* [Page extract]
Some practices we employ based on our production experience:

  • Validate connections when retrieving them from the connection pool.
  • Write your service code to not assume that connections are valid - failure to do so can cause quite a bit of grief especially in production environments
  • Wherever possible, explicitly close and dispose connections after using them (using(conn){} blocks work well)
  • In a service, you should use connections for the shortest time possible - particularly if you are looking to create a scalable solution.
  • Consider using explicit timouts on requests appropriate to the typical duration of a request. The last thing you want is to have one type of request that hangs to potentially block your whole system.
  • Wherever possible use bind variables to avoid hard parses at the database (this can be a performance nightmare if you don't start out with this practice). Using bind variables also protect you from basic SQL-injection attacks.
  • Make sure you have adequate diagnostic support built into your system - consider creating a wrapper around the Oracle ADO calls so that you can instrument, log, and locate all of them.
  • Consider using stored procedures or views when possible to push query semantics and knowledge of the data model into the database. This allows easier profileing and query tuning.
  • Alternatively, consider use a good ORM library (EF, Hibernate, etc) to encapsulate data access - particularly if you perform both read and write operations.
  • Extending on the above - don't pepper your code with dozens of individually written SQL fragments. This quickly becomes a maintainability nightmare.
  • If you are committed to Oracle as a database, don't be afraid to use Oracle-specific features. The ODP library provides access to most features - such as returning table cursors, batch operations, etc.
  • Oracle treats empty strings ("") and NULLs as equivalent - .NET does not. Normalize your string treatment as appropriate for Oracle.
  • Consider using NVARCHAR2 instead of VARCHAR2 if you will store Unicode .NET string directly in your database. Otherwise, convert all unicode strings to conform to the core ASCII subset. Failure to do so can cause all sorts of confusing and evil data corruption problems.
LBushkin
+1 this quite helpful. I'll leave the question open so that others can contribute to this as well.
Vivek
+1  A: 

The Oracle Providers work fine in an ASP.NET application, but be aware of:

  • Matching the right version of the oracle client 32-bit or 64-bit with your application pool
  • 32-bit client for a 32-bit app pool, 64-bit client for a 64-bit app pool.
  • Permissions - grant the app pool user rights to the oracle client directory (c:\oracle\product\10.2.0\client_1)

This doesn't have anything to do with ASP.NET, but it is important to note that Oracle stores empty string and null both as null, so if you need to know that something was empty and not null, you need to add an additional column to track that...

consultutah
+2  A: 

Some more tips:

Christian13467
Also the Microsoft Oracle provider (which is delivered together with the .NET framework) has problems parsing large values to StoredProcedures. Large items (larger then 32000 byte I believe) cause errors about mismatching types. This can cause big issues when working with blobs and long (which is storing long texts). Parameterized queries however are able to receive big items (currently one of my projects is using a hack to work around this problem).
Gertjan
The maximum length of a string in a stored procedure is 32k characters (or bytes). All larger should be of type LOB (BLOB, CLOB or NCLOB). A LOB can be >2GB in size.

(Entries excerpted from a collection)
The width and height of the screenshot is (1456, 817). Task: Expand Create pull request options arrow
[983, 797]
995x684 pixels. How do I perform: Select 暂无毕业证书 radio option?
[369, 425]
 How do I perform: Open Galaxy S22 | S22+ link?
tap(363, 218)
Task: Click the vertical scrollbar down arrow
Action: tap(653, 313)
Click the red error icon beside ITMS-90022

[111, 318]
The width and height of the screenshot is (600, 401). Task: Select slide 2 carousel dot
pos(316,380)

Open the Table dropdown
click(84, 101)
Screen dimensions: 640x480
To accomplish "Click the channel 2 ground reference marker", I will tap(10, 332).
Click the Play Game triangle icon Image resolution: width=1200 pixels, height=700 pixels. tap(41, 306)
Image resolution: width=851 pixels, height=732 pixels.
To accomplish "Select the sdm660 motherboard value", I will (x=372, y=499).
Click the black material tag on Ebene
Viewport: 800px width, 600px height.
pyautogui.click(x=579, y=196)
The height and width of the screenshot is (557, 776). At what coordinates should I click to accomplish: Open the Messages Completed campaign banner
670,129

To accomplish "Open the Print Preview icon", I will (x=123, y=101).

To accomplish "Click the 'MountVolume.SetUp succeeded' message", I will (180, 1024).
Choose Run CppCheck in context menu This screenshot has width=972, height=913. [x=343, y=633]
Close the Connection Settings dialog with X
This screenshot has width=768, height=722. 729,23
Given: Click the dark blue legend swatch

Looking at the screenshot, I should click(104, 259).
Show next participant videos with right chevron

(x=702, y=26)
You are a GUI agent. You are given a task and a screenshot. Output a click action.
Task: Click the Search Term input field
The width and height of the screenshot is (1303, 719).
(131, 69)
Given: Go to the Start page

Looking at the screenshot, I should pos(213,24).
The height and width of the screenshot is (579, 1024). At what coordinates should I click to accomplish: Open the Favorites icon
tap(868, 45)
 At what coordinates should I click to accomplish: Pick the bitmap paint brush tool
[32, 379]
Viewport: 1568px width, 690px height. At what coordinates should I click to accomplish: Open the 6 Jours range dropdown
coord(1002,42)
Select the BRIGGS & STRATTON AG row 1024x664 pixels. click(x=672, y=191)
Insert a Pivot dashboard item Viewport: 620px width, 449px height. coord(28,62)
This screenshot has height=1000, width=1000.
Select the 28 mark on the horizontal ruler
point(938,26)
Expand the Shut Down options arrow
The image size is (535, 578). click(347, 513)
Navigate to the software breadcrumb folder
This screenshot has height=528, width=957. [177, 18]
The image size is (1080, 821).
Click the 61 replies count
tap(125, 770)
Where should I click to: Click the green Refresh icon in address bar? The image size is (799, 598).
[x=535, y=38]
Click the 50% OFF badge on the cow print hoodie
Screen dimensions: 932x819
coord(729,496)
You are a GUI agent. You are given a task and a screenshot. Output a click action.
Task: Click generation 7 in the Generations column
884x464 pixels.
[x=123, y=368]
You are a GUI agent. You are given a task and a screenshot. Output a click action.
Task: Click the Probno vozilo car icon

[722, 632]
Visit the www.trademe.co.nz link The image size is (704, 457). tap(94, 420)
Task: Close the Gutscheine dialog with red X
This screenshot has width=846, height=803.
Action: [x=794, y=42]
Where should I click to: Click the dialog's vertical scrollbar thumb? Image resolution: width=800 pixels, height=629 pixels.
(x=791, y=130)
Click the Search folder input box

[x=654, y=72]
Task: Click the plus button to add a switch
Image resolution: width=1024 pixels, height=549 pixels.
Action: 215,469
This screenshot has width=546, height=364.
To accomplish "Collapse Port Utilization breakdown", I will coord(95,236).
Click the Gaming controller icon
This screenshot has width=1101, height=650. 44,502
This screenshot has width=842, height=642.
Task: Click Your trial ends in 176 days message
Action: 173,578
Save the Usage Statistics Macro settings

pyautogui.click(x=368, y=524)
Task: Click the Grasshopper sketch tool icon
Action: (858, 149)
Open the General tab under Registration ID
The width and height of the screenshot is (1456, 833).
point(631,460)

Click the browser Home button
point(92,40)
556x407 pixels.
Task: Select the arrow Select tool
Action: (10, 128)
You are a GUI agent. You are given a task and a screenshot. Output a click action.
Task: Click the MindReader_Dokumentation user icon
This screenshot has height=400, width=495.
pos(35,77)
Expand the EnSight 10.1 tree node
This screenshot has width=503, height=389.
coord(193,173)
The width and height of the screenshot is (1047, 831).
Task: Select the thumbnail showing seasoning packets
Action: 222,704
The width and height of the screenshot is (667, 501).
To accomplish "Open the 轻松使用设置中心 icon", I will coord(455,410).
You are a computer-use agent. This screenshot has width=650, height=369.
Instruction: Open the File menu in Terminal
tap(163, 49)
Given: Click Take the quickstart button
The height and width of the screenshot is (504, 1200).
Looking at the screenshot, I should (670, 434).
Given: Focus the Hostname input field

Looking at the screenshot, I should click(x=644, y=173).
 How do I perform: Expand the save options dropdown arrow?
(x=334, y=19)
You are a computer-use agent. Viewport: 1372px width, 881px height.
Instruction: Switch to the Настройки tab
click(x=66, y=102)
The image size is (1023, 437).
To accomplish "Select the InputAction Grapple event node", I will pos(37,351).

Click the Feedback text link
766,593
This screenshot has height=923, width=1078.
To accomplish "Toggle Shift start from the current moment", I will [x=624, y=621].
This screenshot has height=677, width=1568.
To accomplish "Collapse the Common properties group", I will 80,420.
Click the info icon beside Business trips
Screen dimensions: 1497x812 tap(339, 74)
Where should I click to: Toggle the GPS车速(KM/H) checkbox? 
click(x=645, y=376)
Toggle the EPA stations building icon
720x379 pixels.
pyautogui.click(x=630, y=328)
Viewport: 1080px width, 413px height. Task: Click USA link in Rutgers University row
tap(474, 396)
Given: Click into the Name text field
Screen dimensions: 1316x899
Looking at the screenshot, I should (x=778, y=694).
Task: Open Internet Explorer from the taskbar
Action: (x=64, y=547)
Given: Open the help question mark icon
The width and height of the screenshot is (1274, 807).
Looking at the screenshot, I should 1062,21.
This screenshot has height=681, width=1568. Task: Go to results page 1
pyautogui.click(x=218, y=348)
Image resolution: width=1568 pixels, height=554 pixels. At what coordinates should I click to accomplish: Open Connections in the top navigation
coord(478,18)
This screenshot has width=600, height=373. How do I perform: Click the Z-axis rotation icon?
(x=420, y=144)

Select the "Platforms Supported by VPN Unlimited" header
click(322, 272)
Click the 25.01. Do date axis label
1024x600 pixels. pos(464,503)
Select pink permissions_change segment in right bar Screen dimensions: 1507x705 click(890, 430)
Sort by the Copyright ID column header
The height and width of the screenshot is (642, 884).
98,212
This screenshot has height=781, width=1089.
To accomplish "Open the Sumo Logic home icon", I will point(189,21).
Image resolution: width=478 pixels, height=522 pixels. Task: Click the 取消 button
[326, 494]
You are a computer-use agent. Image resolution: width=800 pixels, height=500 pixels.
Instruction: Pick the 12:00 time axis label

* [Task 1] In the Oracle discussion, what is the maximum length of a string in a stored procedure?
* [Task 2] Reproduce everything in the Oracle discussion from "The Oracle Providers" down to "to track that...".
These entries were drawn from a separate source.

* [Worked solution 1] 32k characters (or bytes).

* [Worked solution 2]
The Oracle Providers work fine in an ASP.NET application, but be aware of:

  • Matching the right version of the oracle client 32-bit or 64-bit with your application pool
  • 32-bit client for a 32-bit app pool, 64-bit client for a 64-bit app pool.
  • Permissions - grant the app pool user rights to the oracle client directory (c:\oracle\product\10.2.0\client_1)

This doesn't have anything to do with ASP.NET, but it is important to note that Oracle stores empty string and null both as null, so if you need to know that something was empty and not null, you need to add an additional column to track that...